The lines to reproduce from the material below are those from the one containing "Instruction: Select the" through the one containing "The image size is (226, 209).", both included; write them out exactly and add nothing.
┄┄┄┄┄┄
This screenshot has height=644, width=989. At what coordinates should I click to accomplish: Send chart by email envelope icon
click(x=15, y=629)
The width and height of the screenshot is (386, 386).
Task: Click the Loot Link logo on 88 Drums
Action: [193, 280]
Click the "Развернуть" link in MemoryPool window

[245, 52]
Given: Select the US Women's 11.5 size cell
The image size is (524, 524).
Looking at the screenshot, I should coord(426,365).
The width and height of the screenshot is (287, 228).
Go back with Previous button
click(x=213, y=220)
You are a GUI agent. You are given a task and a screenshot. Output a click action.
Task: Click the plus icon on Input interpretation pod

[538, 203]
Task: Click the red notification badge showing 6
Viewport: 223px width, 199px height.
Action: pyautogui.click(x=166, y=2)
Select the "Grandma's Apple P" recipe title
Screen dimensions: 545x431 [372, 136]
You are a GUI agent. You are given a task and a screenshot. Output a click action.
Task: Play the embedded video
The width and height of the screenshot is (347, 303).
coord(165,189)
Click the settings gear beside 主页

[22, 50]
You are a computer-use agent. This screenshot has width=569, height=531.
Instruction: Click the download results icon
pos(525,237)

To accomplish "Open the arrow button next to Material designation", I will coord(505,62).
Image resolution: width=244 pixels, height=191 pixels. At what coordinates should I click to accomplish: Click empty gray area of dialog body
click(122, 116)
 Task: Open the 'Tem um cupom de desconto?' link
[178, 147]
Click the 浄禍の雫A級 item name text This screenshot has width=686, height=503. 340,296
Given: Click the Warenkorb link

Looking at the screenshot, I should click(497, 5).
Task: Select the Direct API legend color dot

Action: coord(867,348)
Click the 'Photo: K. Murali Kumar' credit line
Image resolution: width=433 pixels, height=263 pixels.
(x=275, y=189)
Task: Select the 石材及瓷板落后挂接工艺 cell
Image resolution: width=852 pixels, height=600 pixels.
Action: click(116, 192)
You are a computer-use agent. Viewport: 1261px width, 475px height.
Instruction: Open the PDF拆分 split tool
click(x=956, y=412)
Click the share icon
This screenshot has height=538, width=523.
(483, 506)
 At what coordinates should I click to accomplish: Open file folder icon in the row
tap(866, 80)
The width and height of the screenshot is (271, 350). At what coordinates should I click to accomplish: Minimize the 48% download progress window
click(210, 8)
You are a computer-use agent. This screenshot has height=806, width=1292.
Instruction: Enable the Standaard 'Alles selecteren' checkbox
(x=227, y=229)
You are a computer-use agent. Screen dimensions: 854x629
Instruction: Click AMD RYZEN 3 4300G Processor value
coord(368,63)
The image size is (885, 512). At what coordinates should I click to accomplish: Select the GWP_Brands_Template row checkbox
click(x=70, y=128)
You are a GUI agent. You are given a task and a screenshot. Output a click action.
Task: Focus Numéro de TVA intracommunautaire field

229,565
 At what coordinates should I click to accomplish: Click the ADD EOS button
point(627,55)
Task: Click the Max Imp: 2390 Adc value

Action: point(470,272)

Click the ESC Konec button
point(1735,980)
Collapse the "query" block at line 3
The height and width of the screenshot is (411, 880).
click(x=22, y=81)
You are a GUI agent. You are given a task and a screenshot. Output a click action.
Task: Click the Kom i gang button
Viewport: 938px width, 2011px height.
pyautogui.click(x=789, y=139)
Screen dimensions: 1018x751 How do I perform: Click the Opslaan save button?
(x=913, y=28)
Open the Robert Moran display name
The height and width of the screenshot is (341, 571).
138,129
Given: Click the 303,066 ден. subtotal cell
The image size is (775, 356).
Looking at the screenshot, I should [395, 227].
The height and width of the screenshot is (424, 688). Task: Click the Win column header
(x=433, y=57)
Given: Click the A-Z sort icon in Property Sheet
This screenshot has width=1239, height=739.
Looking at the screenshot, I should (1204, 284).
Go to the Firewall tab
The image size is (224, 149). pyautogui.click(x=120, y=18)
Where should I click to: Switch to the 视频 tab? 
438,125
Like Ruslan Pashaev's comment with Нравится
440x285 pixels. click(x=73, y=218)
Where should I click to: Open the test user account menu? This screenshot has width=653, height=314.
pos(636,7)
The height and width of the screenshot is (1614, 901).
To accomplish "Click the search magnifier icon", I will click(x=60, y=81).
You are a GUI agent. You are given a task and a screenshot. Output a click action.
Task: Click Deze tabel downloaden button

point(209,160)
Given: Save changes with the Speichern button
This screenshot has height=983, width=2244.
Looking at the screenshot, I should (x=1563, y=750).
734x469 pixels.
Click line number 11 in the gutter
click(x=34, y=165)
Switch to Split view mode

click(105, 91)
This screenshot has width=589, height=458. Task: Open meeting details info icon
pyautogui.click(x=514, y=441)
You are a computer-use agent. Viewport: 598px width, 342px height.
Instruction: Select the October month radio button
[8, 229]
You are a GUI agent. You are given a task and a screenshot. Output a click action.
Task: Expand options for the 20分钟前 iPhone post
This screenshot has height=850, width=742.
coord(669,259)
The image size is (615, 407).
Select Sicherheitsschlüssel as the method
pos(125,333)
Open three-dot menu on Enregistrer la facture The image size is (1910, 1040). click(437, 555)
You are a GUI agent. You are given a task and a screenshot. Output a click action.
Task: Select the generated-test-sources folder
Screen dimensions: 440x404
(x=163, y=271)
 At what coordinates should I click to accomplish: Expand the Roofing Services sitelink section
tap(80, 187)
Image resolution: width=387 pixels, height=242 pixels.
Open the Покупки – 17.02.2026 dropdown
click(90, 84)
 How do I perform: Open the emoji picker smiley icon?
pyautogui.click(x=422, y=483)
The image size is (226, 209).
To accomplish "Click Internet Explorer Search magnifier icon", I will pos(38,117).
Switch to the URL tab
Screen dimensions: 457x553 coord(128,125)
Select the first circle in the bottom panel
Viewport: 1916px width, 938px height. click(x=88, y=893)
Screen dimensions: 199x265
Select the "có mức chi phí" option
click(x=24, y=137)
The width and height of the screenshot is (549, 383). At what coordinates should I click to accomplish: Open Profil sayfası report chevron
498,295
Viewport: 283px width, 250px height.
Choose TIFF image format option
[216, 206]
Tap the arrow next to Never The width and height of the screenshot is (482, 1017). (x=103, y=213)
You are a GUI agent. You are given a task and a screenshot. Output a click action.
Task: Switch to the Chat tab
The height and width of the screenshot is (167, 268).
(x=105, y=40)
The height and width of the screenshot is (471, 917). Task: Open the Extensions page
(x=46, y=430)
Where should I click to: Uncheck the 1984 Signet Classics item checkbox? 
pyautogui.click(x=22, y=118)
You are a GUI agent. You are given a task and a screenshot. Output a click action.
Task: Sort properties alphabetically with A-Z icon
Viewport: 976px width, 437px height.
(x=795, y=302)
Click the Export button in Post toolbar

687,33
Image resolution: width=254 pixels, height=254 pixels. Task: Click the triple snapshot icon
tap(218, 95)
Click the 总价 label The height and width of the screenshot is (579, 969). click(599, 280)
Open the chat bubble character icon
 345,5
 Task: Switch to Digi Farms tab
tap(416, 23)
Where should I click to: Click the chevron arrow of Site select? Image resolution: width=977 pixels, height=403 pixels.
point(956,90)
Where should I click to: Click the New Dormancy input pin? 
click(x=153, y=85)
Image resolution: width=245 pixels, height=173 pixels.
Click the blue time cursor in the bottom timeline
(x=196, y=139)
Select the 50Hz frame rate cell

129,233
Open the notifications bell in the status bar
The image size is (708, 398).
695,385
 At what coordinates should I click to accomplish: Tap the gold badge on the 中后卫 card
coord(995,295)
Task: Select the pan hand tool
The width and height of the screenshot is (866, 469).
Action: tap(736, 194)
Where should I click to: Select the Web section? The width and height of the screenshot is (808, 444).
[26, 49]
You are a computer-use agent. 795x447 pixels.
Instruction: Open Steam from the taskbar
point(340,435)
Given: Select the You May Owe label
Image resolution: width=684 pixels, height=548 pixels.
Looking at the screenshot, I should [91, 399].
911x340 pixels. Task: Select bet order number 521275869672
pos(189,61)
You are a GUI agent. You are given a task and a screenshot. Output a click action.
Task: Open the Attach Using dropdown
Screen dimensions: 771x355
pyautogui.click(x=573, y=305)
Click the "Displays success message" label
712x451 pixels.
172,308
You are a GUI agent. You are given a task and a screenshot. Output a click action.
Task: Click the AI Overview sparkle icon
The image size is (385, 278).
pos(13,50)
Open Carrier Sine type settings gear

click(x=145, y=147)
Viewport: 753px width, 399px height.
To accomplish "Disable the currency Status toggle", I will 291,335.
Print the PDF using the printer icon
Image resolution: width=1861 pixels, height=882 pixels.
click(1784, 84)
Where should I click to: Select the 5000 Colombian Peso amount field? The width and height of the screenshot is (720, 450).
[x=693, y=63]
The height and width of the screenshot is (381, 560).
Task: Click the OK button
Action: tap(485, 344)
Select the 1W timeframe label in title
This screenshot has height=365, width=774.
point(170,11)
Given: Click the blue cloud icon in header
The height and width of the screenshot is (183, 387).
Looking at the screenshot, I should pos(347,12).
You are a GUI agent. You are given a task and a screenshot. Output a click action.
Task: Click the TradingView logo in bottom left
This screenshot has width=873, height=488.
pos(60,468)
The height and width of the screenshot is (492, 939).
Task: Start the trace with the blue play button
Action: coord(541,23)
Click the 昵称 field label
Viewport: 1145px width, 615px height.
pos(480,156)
┄┄┄┄┄┄
> **Solution to the problem**
Instruction: Select the October month radio button
[8, 229]
You are a GUI agent. You are given a task and a screenshot. Output a click action.
Task: Expand options for the 20分钟前 iPhone post
This screenshot has height=850, width=742.
coord(669,259)
The image size is (615, 407).
Select Sicherheitsschlüssel as the method
pos(125,333)
Open three-dot menu on Enregistrer la facture The image size is (1910, 1040). click(437, 555)
You are a GUI agent. You are given a task and a screenshot. Output a click action.
Task: Select the generated-test-sources folder
Screen dimensions: 440x404
(x=163, y=271)
 At what coordinates should I click to accomplish: Expand the Roofing Services sitelink section
tap(80, 187)
Image resolution: width=387 pixels, height=242 pixels.
Open the Покупки – 17.02.2026 dropdown
click(90, 84)
 How do I perform: Open the emoji picker smiley icon?
pyautogui.click(x=422, y=483)
The image size is (226, 209).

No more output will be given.